Data supplied Start Marker

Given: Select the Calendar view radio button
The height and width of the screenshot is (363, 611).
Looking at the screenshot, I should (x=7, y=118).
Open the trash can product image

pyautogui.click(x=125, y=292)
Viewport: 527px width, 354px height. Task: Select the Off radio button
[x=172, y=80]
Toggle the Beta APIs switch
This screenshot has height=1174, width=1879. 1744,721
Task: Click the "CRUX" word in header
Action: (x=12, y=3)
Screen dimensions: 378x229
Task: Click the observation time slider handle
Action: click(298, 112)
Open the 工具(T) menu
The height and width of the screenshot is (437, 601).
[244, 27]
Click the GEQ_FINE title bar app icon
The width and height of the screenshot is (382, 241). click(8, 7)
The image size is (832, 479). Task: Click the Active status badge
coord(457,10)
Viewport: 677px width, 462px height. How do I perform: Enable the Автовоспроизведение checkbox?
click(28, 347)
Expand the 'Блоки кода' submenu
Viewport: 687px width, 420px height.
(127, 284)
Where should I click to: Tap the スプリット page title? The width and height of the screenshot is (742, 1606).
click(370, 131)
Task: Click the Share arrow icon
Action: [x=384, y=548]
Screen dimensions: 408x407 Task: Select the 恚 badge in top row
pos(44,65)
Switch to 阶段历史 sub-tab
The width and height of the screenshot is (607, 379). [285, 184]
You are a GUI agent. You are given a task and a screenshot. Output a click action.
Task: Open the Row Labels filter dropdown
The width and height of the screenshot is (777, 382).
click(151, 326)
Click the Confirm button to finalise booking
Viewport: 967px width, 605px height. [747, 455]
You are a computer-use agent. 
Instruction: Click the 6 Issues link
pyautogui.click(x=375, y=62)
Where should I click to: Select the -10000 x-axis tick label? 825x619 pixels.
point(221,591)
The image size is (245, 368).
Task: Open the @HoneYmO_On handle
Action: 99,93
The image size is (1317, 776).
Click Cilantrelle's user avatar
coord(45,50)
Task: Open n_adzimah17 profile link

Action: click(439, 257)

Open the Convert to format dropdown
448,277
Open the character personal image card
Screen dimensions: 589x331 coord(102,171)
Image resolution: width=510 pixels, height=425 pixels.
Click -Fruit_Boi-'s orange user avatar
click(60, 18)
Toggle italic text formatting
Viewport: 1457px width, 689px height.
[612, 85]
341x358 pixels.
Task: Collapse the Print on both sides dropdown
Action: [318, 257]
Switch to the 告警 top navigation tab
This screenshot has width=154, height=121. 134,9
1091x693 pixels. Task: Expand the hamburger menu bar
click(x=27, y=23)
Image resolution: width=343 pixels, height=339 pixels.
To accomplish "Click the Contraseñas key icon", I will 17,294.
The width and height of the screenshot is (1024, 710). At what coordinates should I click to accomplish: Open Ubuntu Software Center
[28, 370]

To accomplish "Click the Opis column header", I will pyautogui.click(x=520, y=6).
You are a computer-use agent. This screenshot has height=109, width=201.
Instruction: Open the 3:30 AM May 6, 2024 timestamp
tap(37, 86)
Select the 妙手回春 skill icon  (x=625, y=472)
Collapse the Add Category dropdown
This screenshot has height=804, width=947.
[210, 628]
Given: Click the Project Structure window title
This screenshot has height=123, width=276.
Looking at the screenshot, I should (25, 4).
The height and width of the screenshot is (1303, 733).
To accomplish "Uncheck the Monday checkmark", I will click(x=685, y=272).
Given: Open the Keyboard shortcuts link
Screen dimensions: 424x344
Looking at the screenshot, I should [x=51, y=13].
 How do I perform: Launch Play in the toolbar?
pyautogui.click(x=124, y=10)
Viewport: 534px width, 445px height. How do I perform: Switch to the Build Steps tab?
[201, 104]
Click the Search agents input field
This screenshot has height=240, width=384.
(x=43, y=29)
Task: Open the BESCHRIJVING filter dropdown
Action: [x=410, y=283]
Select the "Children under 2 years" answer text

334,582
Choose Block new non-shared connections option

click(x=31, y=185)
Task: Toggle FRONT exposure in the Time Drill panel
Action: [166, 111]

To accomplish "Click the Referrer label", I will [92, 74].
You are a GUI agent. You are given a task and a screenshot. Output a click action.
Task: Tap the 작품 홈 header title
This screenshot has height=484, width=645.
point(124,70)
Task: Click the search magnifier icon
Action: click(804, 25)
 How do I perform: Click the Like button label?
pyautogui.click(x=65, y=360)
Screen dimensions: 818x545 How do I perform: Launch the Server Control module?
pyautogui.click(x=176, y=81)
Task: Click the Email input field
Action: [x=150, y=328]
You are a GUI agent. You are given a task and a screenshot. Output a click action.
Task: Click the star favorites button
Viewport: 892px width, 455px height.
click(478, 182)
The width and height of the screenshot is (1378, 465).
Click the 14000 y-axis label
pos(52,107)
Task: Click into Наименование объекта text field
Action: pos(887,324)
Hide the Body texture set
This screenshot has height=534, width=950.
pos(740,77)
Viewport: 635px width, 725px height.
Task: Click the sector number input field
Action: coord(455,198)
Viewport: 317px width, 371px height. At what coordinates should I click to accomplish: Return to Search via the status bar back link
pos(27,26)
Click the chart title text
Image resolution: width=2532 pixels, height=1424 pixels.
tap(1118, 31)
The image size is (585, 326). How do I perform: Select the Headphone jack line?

Data supplied End Marker

_Task statement_. Would you please reproduce all of the lines above exactly?

_Answer box_.
Given: Select the Calendar view radio button
The height and width of the screenshot is (363, 611).
Looking at the screenshot, I should (x=7, y=118).
Open the trash can product image

pyautogui.click(x=125, y=292)
Viewport: 527px width, 354px height. Task: Select the Off radio button
[x=172, y=80]
Toggle the Beta APIs switch
This screenshot has height=1174, width=1879. 1744,721
Task: Click the "CRUX" word in header
Action: (x=12, y=3)
Screen dimensions: 378x229
Task: Click the observation time slider handle
Action: click(298, 112)
Open the 工具(T) menu
The height and width of the screenshot is (437, 601).
[244, 27]
Click the GEQ_FINE title bar app icon
The width and height of the screenshot is (382, 241). click(8, 7)
The image size is (832, 479). Task: Click the Active status badge
coord(457,10)
Viewport: 677px width, 462px height. How do I perform: Enable the Автовоспроизведение checkbox?
click(28, 347)
Expand the 'Блоки кода' submenu
Viewport: 687px width, 420px height.
(127, 284)
Where should I click to: Tap the スプリット page title? The width and height of the screenshot is (742, 1606).
click(370, 131)
Task: Click the Share arrow icon
Action: [x=384, y=548]
Screen dimensions: 408x407 Task: Select the 恚 badge in top row
pos(44,65)
Switch to 阶段历史 sub-tab
The width and height of the screenshot is (607, 379). [285, 184]
You are a GUI agent. You are given a task and a screenshot. Output a click action.
Task: Open the Row Labels filter dropdown
The width and height of the screenshot is (777, 382).
click(151, 326)
Click the Confirm button to finalise booking
Viewport: 967px width, 605px height. [747, 455]
You are a computer-use agent. 
Instruction: Click the 6 Issues link
pyautogui.click(x=375, y=62)
Where should I click to: Select the -10000 x-axis tick label? 825x619 pixels.
point(221,591)
The image size is (245, 368).
Task: Open the @HoneYmO_On handle
Action: 99,93
The image size is (1317, 776).
Click Cilantrelle's user avatar
coord(45,50)
Task: Open n_adzimah17 profile link

Action: click(439, 257)

Open the Convert to format dropdown
448,277
Open the character personal image card
Screen dimensions: 589x331 coord(102,171)
Image resolution: width=510 pixels, height=425 pixels.
Click -Fruit_Boi-'s orange user avatar
click(60, 18)
Toggle italic text formatting
Viewport: 1457px width, 689px height.
[612, 85]
341x358 pixels.
Task: Collapse the Print on both sides dropdown
Action: [318, 257]
Switch to the 告警 top navigation tab
This screenshot has width=154, height=121. 134,9
1091x693 pixels. Task: Expand the hamburger menu bar
click(x=27, y=23)
Image resolution: width=343 pixels, height=339 pixels.
To accomplish "Click the Contraseñas key icon", I will 17,294.
The width and height of the screenshot is (1024, 710). At what coordinates should I click to accomplish: Open Ubuntu Software Center
[28, 370]

To accomplish "Click the Opis column header", I will pyautogui.click(x=520, y=6).
You are a computer-use agent. This screenshot has height=109, width=201.
Instruction: Open the 3:30 AM May 6, 2024 timestamp
tap(37, 86)
Select the 妙手回春 skill icon  (x=625, y=472)
Collapse the Add Category dropdown
This screenshot has height=804, width=947.
[210, 628]
Given: Click the Project Structure window title
This screenshot has height=123, width=276.
Looking at the screenshot, I should (25, 4).
The height and width of the screenshot is (1303, 733).
To accomplish "Uncheck the Monday checkmark", I will click(x=685, y=272).
Given: Open the Keyboard shortcuts link
Screen dimensions: 424x344
Looking at the screenshot, I should [x=51, y=13].
 How do I perform: Launch Play in the toolbar?
pyautogui.click(x=124, y=10)
Viewport: 534px width, 445px height. How do I perform: Switch to the Build Steps tab?
[201, 104]
Click the Search agents input field
This screenshot has height=240, width=384.
(x=43, y=29)
Task: Open the BESCHRIJVING filter dropdown
Action: [x=410, y=283]
Select the "Children under 2 years" answer text

334,582
Choose Block new non-shared connections option

click(x=31, y=185)
Task: Toggle FRONT exposure in the Time Drill panel
Action: [166, 111]

To accomplish "Click the Referrer label", I will [92, 74].
You are a GUI agent. You are given a task and a screenshot. Output a click action.
Task: Tap the 작품 홈 header title
This screenshot has height=484, width=645.
point(124,70)
Task: Click the search magnifier icon
Action: click(804, 25)
 How do I perform: Click the Like button label?
pyautogui.click(x=65, y=360)
Screen dimensions: 818x545 How do I perform: Launch the Server Control module?
pyautogui.click(x=176, y=81)
Task: Click the Email input field
Action: [x=150, y=328]
You are a GUI agent. You are given a task and a screenshot. Output a click action.
Task: Click the star favorites button
Viewport: 892px width, 455px height.
click(478, 182)
The width and height of the screenshot is (1378, 465).
Click the 14000 y-axis label
pos(52,107)
Task: Click into Наименование объекта text field
Action: pos(887,324)
Hide the Body texture set
This screenshot has height=534, width=950.
pos(740,77)
Viewport: 635px width, 725px height.
Task: Click the sector number input field
Action: coord(455,198)
Viewport: 317px width, 371px height. At what coordinates should I click to accomplish: Return to Search via the status bar back link
pos(27,26)
Click the chart title text
Image resolution: width=2532 pixels, height=1424 pixels.
tap(1118, 31)
The image size is (585, 326). How do I perform: Select the Headphone jack line?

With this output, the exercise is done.